The village lies just south of the A48, a few miles west of Cardiff and about a mile southeast of Cowbridge. In 1845, it had a population of 164 people and had an area of 1200 acre. The parish is bounded on the north by that of Llanblethian; on the south by Llancarfan, St Mary Church and The Herberts; on the east by Llantrithyd; and on the west by Llandough and Llanblethian. The hamlets of The Garn and Ty-draw lie on the road to Llantrithyd to the east. The River Thaw runs between St Hilary and St. Mary Church.

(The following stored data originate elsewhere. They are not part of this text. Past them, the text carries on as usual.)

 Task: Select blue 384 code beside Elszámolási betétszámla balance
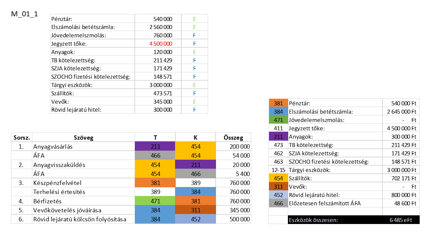278,112
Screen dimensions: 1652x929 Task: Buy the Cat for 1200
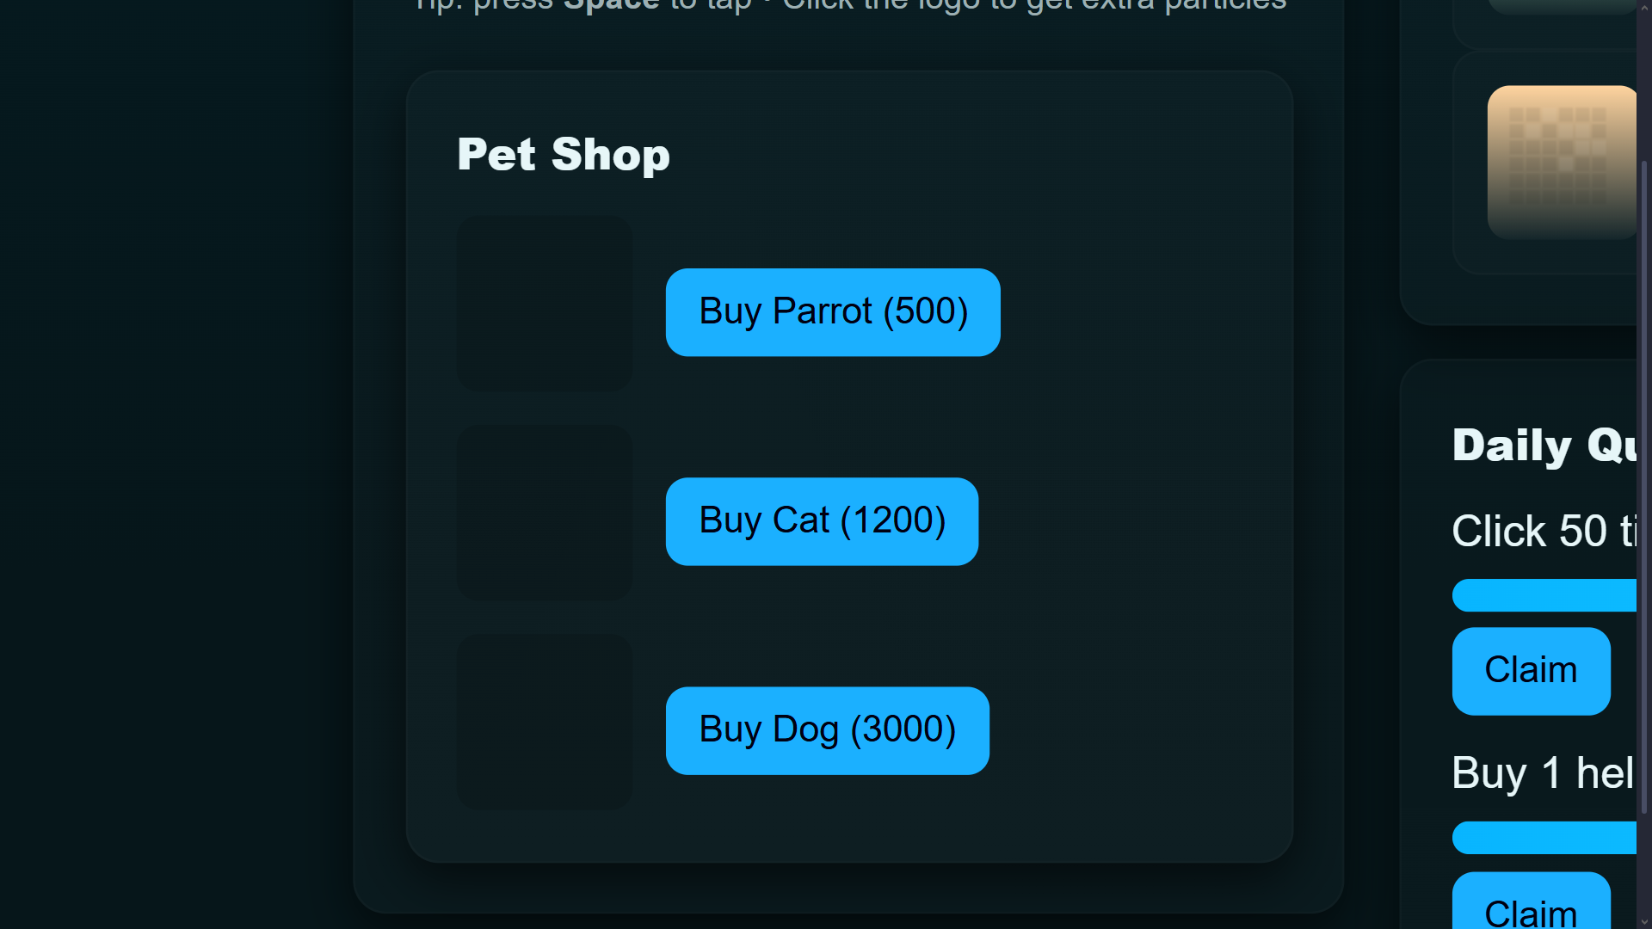click(822, 521)
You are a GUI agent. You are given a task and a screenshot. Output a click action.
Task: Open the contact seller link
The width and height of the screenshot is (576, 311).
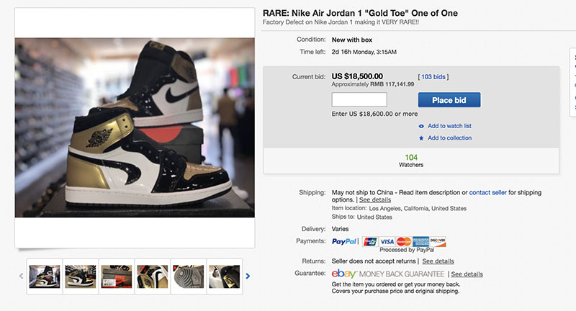coord(488,192)
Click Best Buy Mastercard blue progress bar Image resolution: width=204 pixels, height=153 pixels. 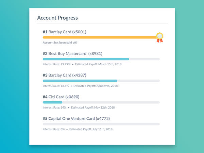pyautogui.click(x=86, y=59)
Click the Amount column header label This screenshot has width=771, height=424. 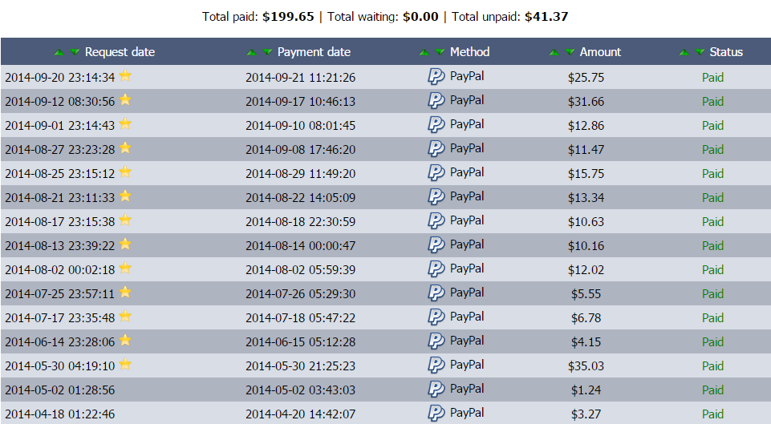[600, 52]
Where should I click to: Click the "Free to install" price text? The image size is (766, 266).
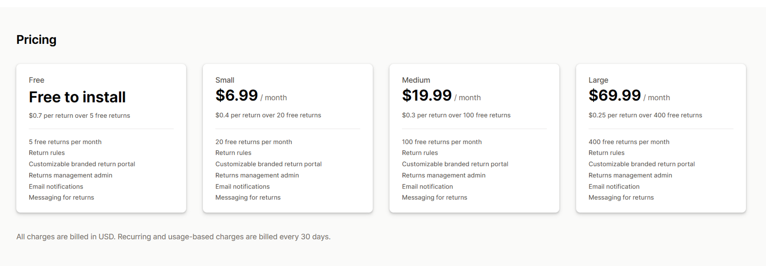pyautogui.click(x=77, y=97)
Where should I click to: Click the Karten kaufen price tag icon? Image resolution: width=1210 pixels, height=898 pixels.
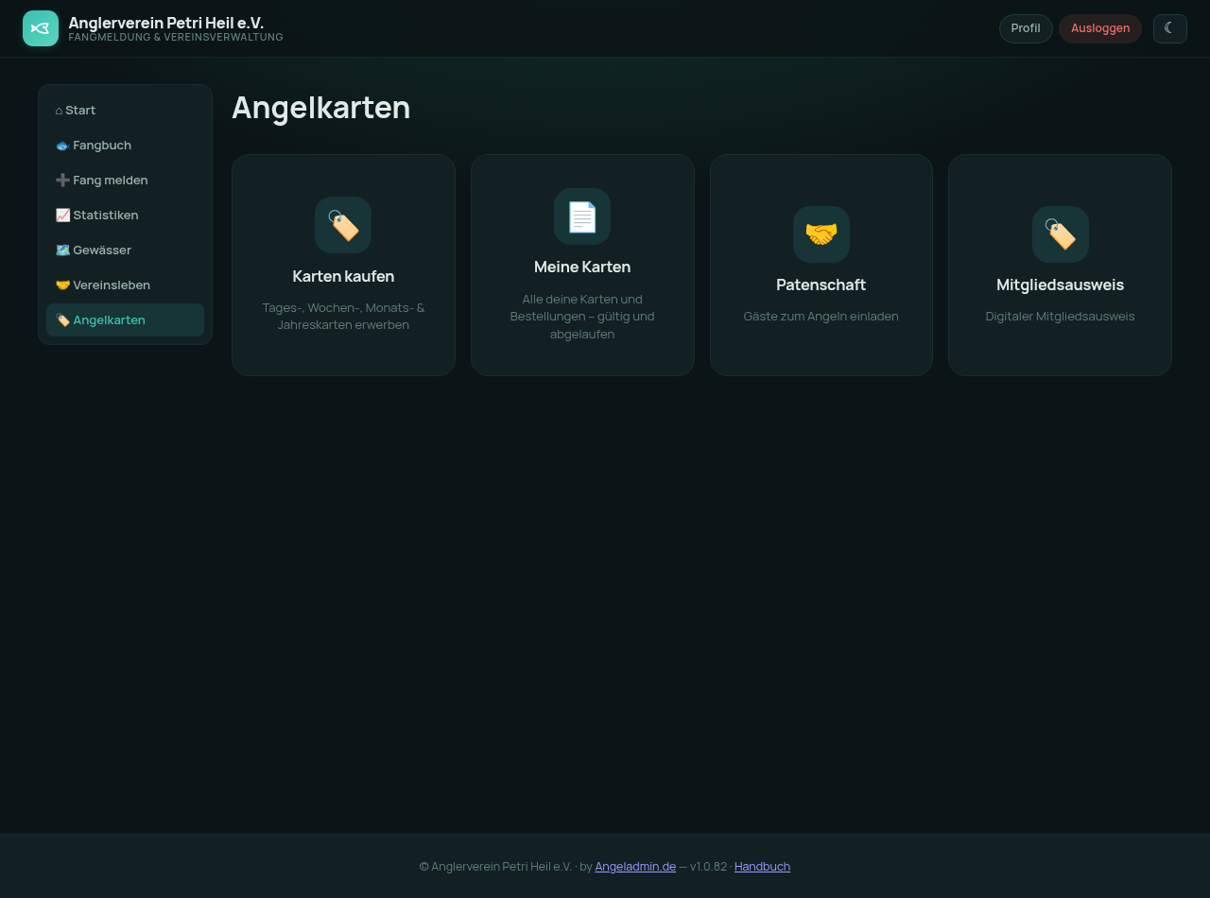coord(343,225)
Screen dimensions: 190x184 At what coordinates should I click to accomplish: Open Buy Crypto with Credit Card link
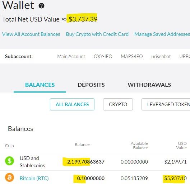tap(97, 34)
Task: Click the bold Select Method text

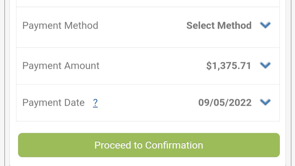Action: pos(219,25)
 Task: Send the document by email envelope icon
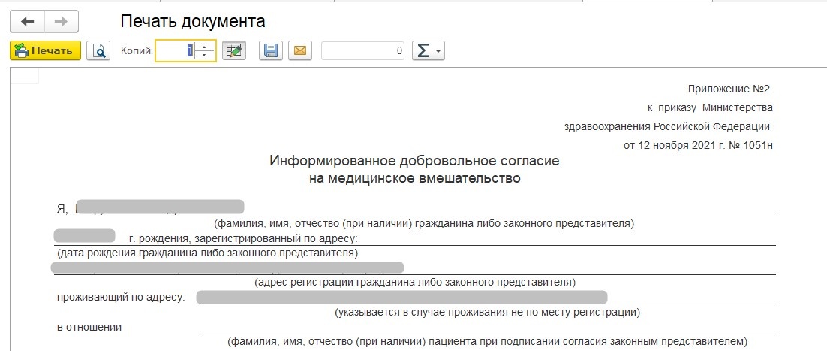point(299,50)
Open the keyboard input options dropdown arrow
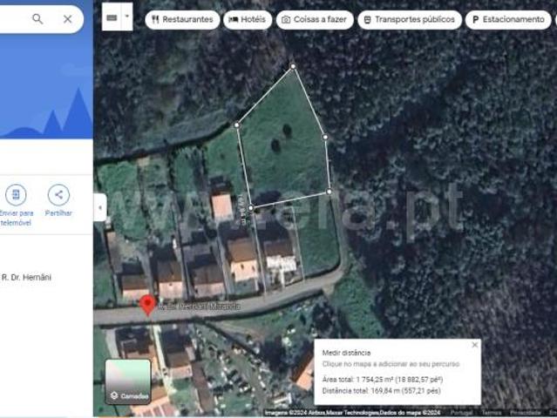557x418 pixels. (x=127, y=17)
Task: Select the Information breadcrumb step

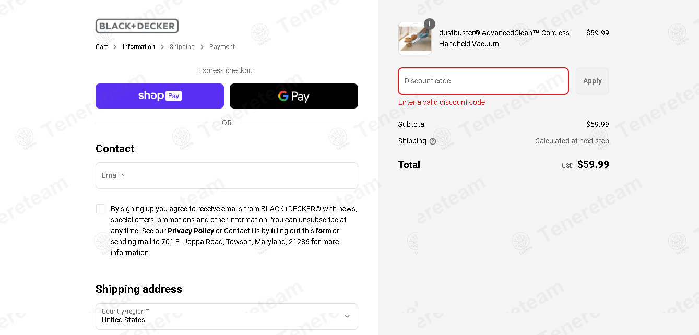Action: pyautogui.click(x=138, y=47)
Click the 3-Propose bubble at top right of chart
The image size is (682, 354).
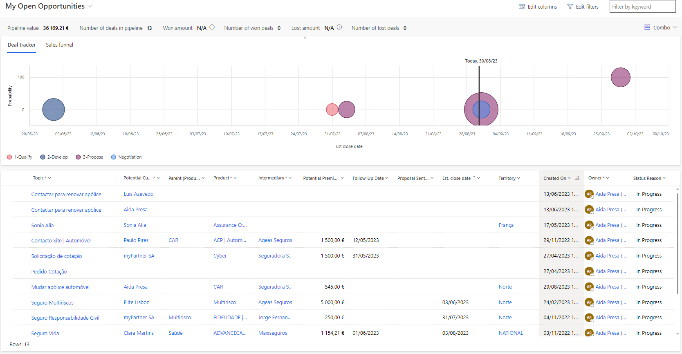pos(620,77)
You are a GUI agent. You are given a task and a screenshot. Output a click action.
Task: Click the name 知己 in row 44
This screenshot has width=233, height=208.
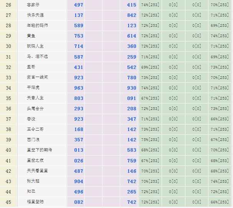(31, 191)
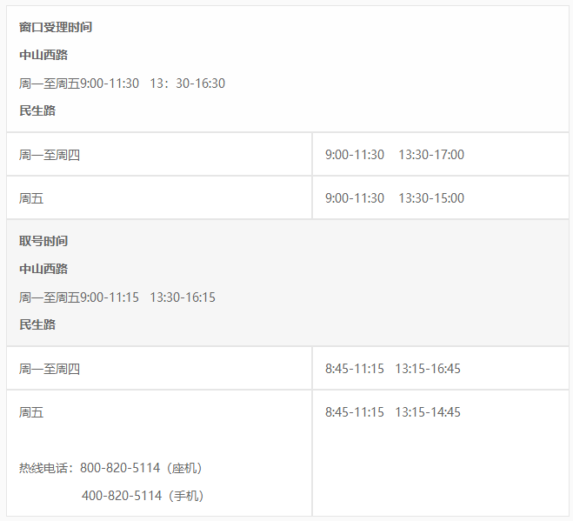Image resolution: width=573 pixels, height=521 pixels.
Task: Click mobile hotline 400-820-5114 (手机)
Action: coord(143,496)
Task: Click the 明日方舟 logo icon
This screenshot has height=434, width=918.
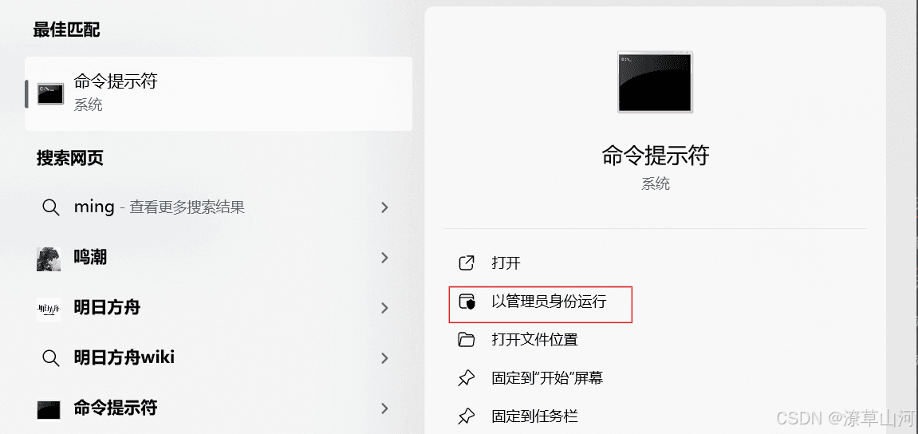Action: [x=49, y=309]
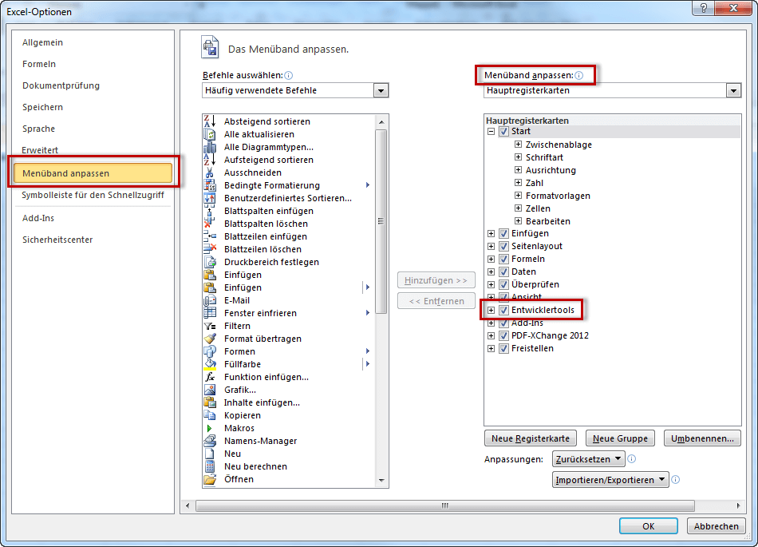
Task: Open the Formeln options category
Action: (x=39, y=64)
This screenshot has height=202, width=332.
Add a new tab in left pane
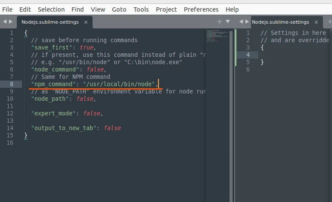pos(220,22)
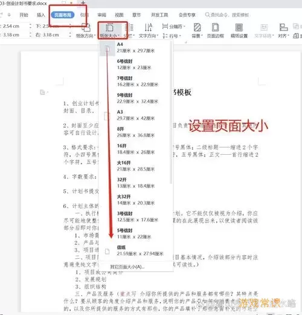This screenshot has width=302, height=315.
Task: Click the 背景 background icon
Action: click(x=197, y=30)
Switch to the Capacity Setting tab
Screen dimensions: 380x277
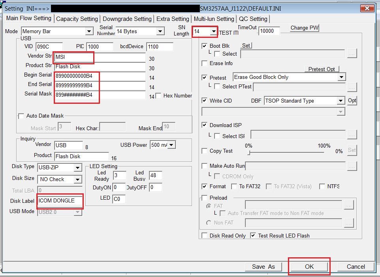coord(77,18)
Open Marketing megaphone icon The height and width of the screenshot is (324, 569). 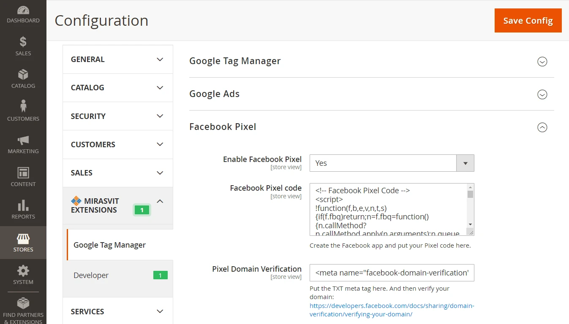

The St Hilary Conservation Area was designated a special architectural and historic interest site in October 1971.

==Landmarks==
The village dates from medieval times with a parish church, rectory, and a pub, the thatched roofed Grade II listed The Bush Inn. The whole village, which was built surrounding the parish church, lies in the agricultural heartland of the Vale of Glamorgan. To the northwest near the A48 is the St Hilary Down and a monument commemorating the dead of the Glamorgan Yeomanry. To the southeast of the village is the Coed Hills Rural Landscape, an alternative artspace established in 1997, designed following principles of low impact development. In 2002, the site featured Mongolian yurts.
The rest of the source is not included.